Beaucoup de recherches sont actuellement en cours pour trouver une solution à la presbytie via le laser excimer. D’ici quelques années, il y aura certainement de nouvelles avenues dans ce domaine, mais actuellement rien de tel n’est offert sur le marché. La meilleure solution pour la correction de la presbytie est l’extraction du cristallin clair et la mise en place d’un implant intraoculaire diffractif de type Restor ou Tecnis ce qui permet d’obtenir une vision de près et de loin.

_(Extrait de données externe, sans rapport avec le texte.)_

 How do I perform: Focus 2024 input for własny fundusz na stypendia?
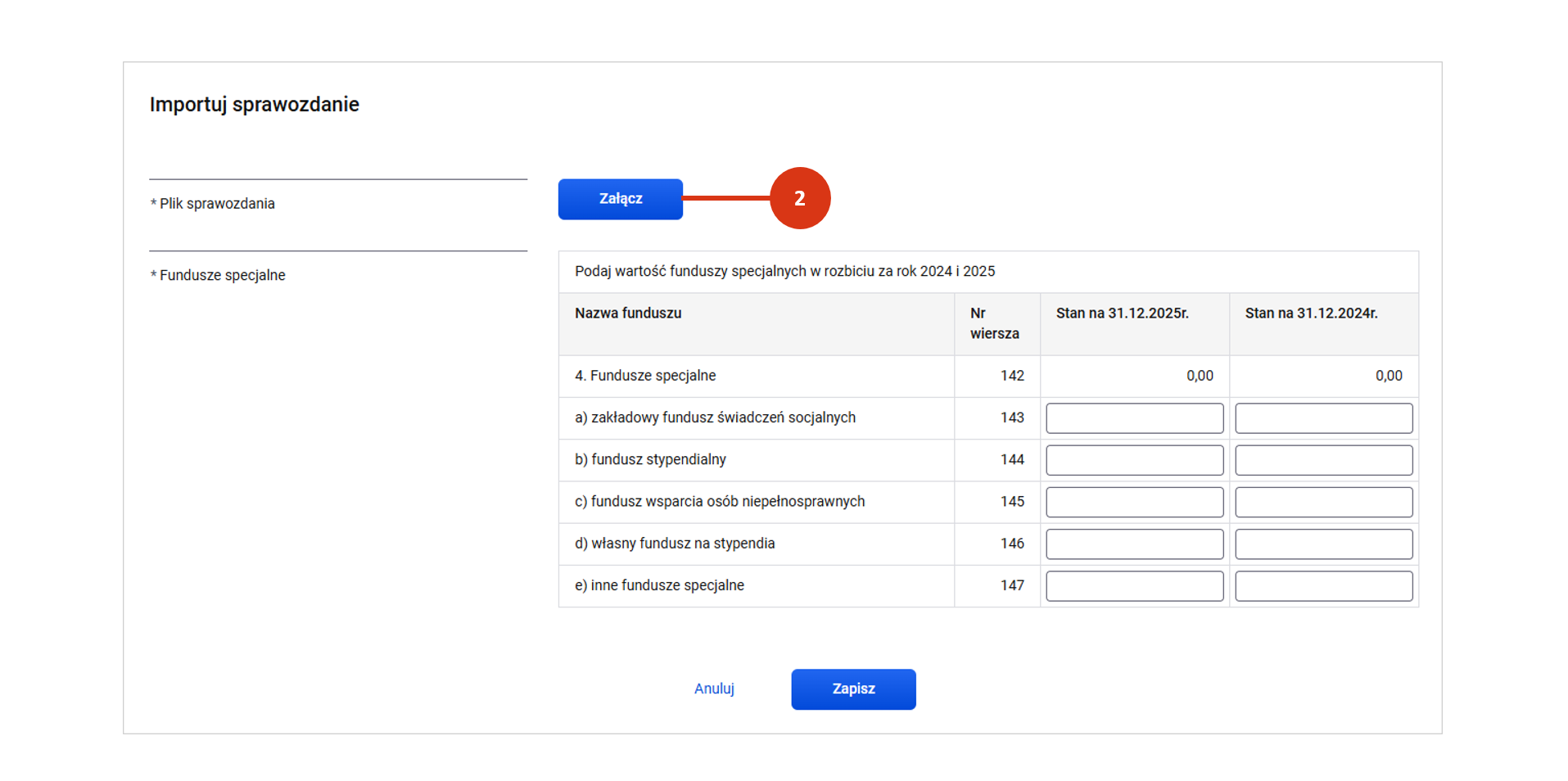[1323, 544]
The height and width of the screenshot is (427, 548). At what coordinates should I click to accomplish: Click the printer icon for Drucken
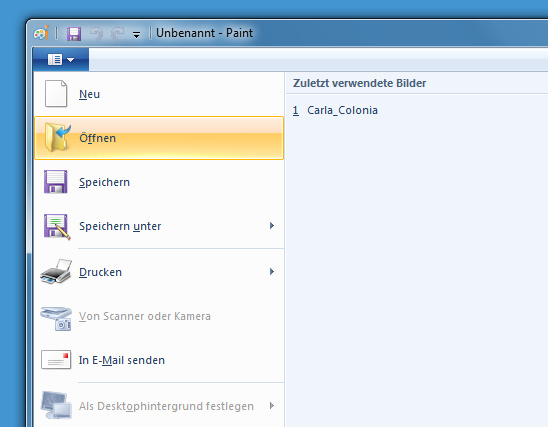pos(56,272)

On doit aviser le patient que sa vision intermédiaire (50-80 cm) sera légèrement compromise (autour de 6/12). La lentille Restor existe au Canada depuis maintenant plus de 7 ans et a fait ses preuves. Le taux de satisfaction est très élevé et environ 90 % des patients ne portent jamais de lunettes après une telle procédure. Le taux de complication rejoint celui d’une chirurgie réfractive conventionnelle.

Des profils psychologiques à éviter

Pour toute chirurgie réfractive, il importe tout d’abord de bien choisir son patient. Les attentes doivent être bien cernées ainsi que sa personnalité. Un individu trop perfectionniste ne sera certes pas le candidat idéal pour une chirurgie en lentille multifocale, le moindre halo ou la moindre imperfection seront interprétés comme un échec même si votre patient voit 6/6! Dans ce domaine, l’expérience du chirurgien ne se remplace pas… Il faut toujours éviter d’opérer un patient dépressif, la chirurgie deviendra sans détour le bouc émissaire de tous ses problèmes et le chirurgien en fera invariablement les frais. La chirurgie réfractive ne crée pas la dépression comme le prétendent certaines études, cependant, elle donne à certains patients l’opportunité de cristalliser tout leur mal de vivre!